Daarom vormt het totstandkomen van dergelijke afspraken ook een
belangrijk onderwerp in het overleg met de beroepsgroep, het College
voor zorgverzekeringen (CVZ) en de zorgverzekeraars.
Vraag 5
Klopt het dat nog steeds met een machtiging vooraf wordt gewerkt en
dat het nog steeds weken kan duren voordat een zorgverzekeraar
toestemming geeft voor een behandeling? Op welke wijze wordt de
aangenomen motie 30 300 XV nr. 11 dan wel uitgevoerd?
Antwoord 5
Ja, in een aantal gevallen stellen verzekeraars de eis dat vooraf
toestemming voor behandeling moet worden gevraagd. Ik heb geen harde
gegevens waaruit blijkt dat dit zou leiden tot een vertraging van
weken, maar ik heb de klachten hierover vernomen.

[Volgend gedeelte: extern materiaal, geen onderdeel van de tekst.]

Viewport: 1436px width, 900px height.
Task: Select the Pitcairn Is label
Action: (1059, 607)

Bij de begrotingshandeling heb ik toegezegd de uitvoering van de
motie-Schippers (Kamerstukken II, 2005/06, 30 300 XVI, nr. 11) mee te
nemen bij het bredere onderzoek naar plastische chirurgie. Zoals ik in
mijn brief van 22 december 2005, Z/VU-2646538, aan de Tweede Kamer heb
meegedeeld zal ik de rapportage over dit onderzoek in april 2006 naar
de Kamer zenden. Het overleg met de beroepsgroep, het CVZ en de
verzekeraars is nog gaande.
Vraag 6
Wat is uw mening over de noodkreet van plastische chirurgen dat zij op
de wijze waarop zorgverzekeraars nu met het verlenen van een
machtiging geen verantwoorde zorg kunnen leveren en zich gedwongen
voelen patiënten straks te weigeren?
Antwoord 6
Dit signaal spoort niet met het beeld dat de bestuursdelegatie van de
NVPC heeft geschetst.
Vraag 7
Klopt het dat de Nederlandse Vereniging van plastische chirurgen twee
jaar geleden aan uw departement een brief heeft gestuurd met het
verzoek voor een gesprek om tot een oplossing te komen, maar tot nu
toe niets heeft vernomen? Kunt u aangeven waarom geen antwoord op dit
verzoek is gekomen?
Antwoord 7
De woordvoerder van de NVPC sprak in de uitzending van Nova over een
brief die de NVPC twee jaar geleden aan Zorgverzekeraars Nederland had
verzonden en niet over een brief aan mijn departement.